● Yapılacak İş
Aşağıdaki öğelerde "Given: Click the" ifadesini içeren satırdan başlayıp "pos(375,38)" ifadesini içeren satıra kadar (her iki uç dahil) uzanan satırları hiçbir değişiklik yapmadan çıktı olarak verin. Resimleri yanıta dahil etmeyin.

● Kullanılacak Öğeler
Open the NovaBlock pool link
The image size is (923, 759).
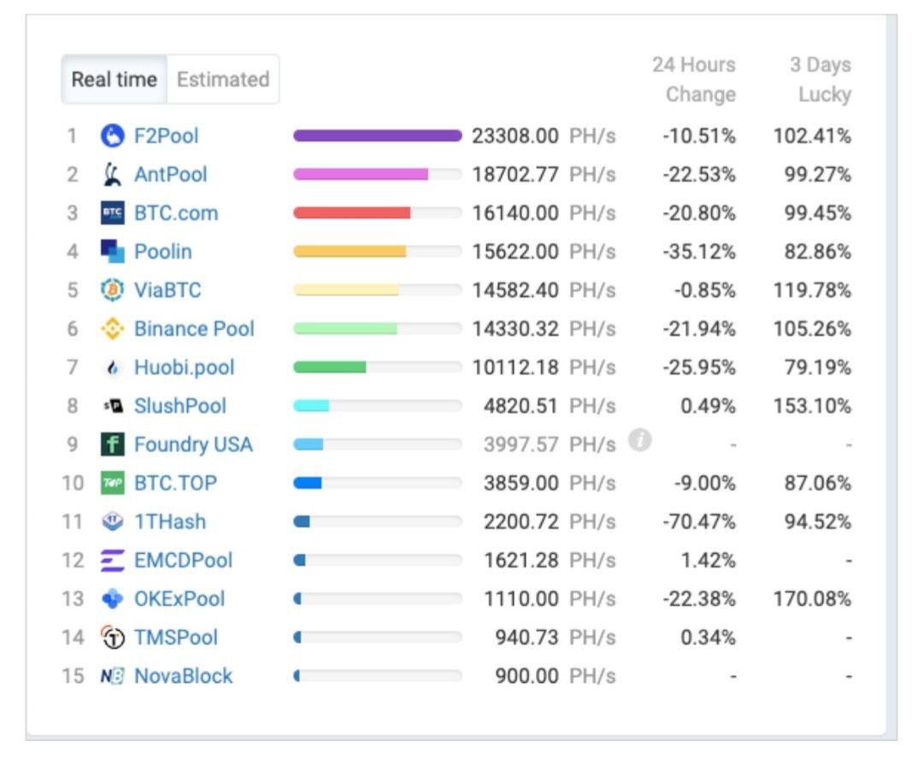click(183, 676)
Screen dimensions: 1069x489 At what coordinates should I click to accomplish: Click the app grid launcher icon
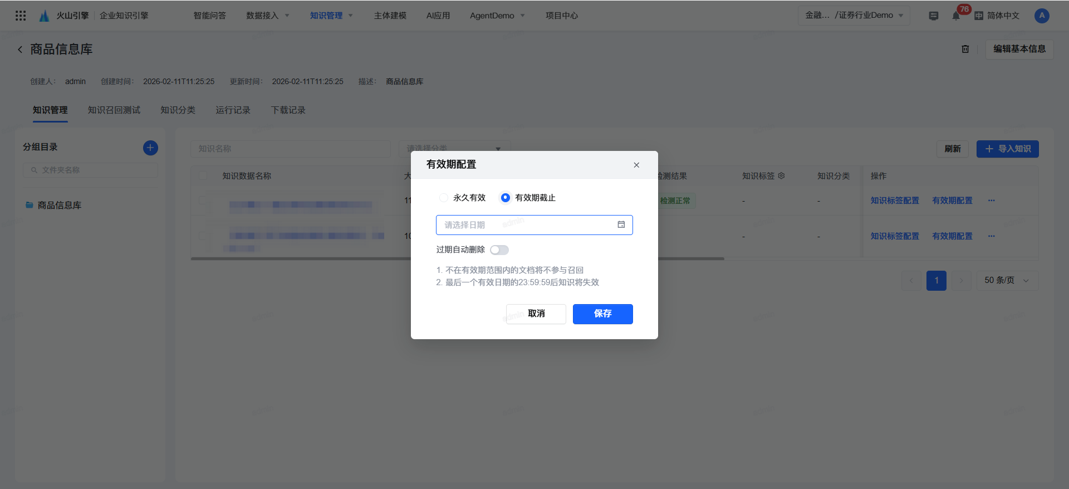pos(21,16)
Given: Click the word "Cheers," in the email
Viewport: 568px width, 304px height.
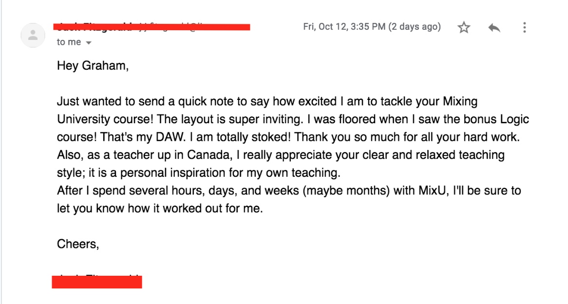Looking at the screenshot, I should (x=78, y=244).
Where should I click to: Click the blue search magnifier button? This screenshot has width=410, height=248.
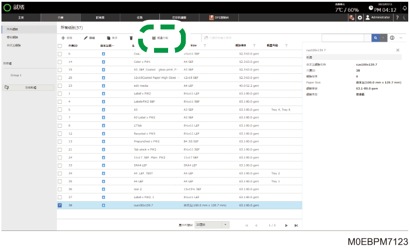pos(375,38)
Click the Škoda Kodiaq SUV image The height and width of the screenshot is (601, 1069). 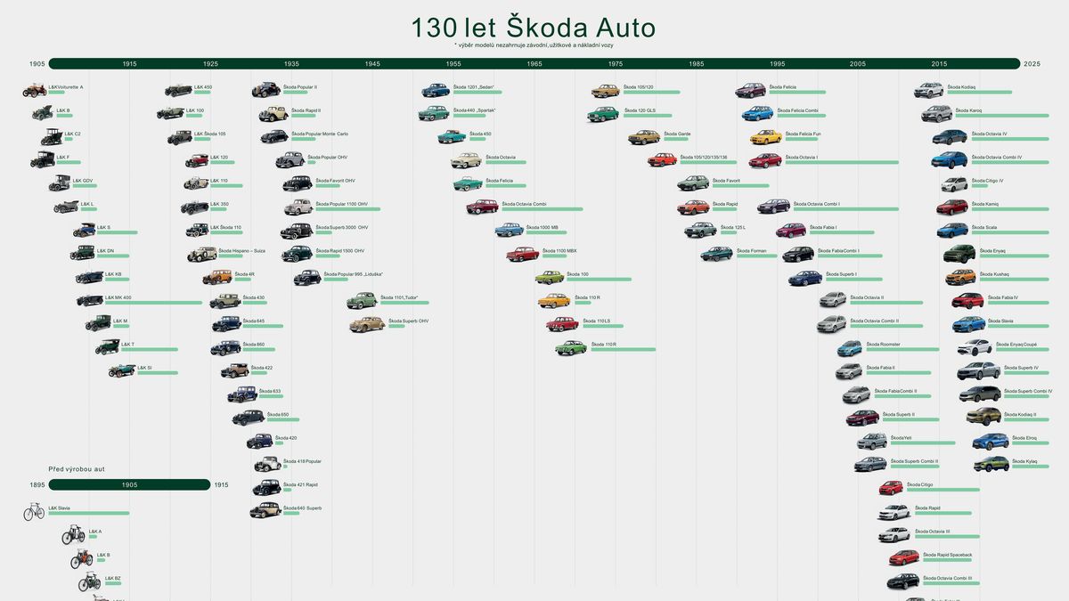pos(929,88)
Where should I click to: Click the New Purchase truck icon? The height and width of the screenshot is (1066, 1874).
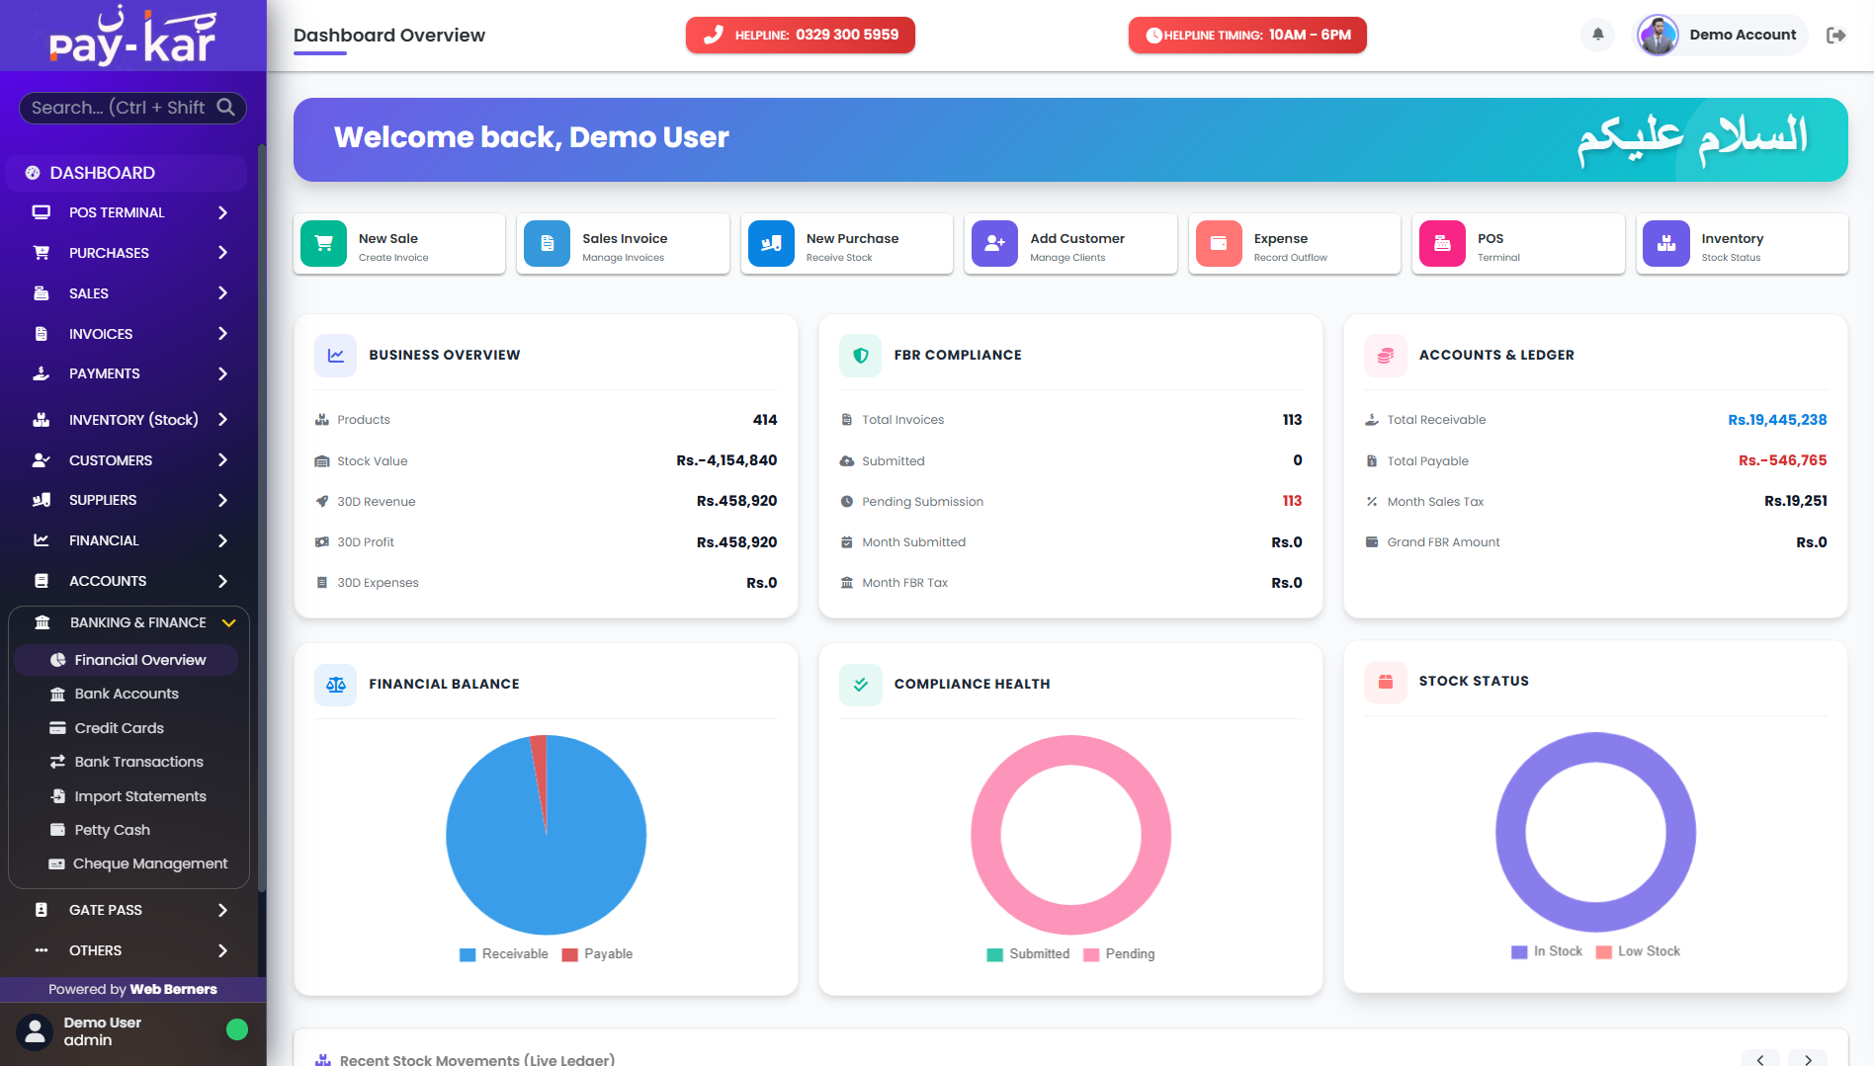coord(771,243)
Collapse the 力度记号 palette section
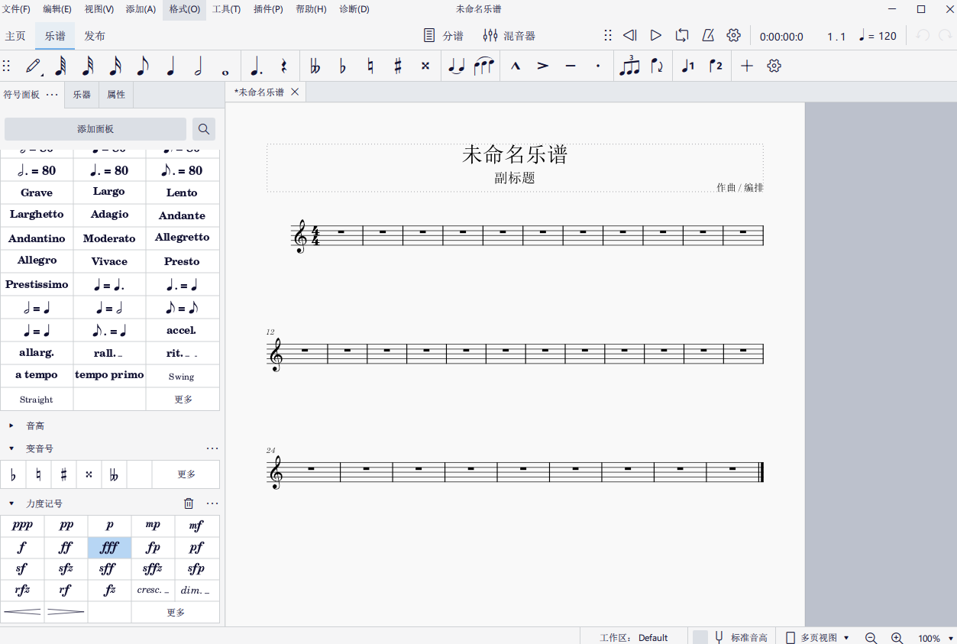The image size is (957, 644). tap(11, 503)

● Nihai Sonuç
Given: Click the word "Cheers," in the email
Viewport: 568px width, 304px height.
Looking at the screenshot, I should (x=78, y=244).
Where should I click to: Click the blue search magnifier button? This screenshot has width=410, height=248.
pos(375,38)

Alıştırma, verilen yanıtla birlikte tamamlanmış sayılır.